Data to use
= = = = = = =

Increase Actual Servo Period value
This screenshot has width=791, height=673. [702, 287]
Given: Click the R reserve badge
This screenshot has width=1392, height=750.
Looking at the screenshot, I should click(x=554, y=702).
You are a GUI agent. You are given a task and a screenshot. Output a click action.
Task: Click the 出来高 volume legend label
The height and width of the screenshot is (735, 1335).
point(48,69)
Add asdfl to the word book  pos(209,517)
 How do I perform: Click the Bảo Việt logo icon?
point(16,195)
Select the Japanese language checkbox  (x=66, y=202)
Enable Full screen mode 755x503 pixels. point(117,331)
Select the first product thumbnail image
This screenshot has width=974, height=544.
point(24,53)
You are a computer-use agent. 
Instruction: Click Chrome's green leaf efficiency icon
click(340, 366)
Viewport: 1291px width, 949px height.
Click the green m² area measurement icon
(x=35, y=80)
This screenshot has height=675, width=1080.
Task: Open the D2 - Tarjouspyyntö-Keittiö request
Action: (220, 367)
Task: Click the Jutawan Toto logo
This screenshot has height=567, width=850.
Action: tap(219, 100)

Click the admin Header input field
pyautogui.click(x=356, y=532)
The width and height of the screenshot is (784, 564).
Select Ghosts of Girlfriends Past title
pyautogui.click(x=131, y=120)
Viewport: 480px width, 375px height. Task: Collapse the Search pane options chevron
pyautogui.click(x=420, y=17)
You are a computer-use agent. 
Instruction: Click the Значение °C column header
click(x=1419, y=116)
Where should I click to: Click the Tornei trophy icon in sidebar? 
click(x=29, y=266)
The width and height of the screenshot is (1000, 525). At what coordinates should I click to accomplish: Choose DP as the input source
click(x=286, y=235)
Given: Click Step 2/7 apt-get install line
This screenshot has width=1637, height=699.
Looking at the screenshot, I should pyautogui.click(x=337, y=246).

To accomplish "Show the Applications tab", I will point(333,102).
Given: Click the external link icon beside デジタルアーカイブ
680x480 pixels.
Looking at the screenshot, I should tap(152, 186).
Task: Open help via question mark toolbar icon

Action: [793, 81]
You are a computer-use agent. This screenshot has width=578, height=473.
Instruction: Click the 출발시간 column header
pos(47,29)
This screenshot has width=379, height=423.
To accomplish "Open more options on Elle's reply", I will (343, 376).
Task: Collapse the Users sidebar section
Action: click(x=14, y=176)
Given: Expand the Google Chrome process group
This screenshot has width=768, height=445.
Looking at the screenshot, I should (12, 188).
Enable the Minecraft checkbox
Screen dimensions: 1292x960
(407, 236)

= = = = = = =

Activity
Copy out the lines above that hold the string "checkbox".

Response area
Select the Japanese language checkbox  (x=66, y=202)
Enable the Minecraft checkbox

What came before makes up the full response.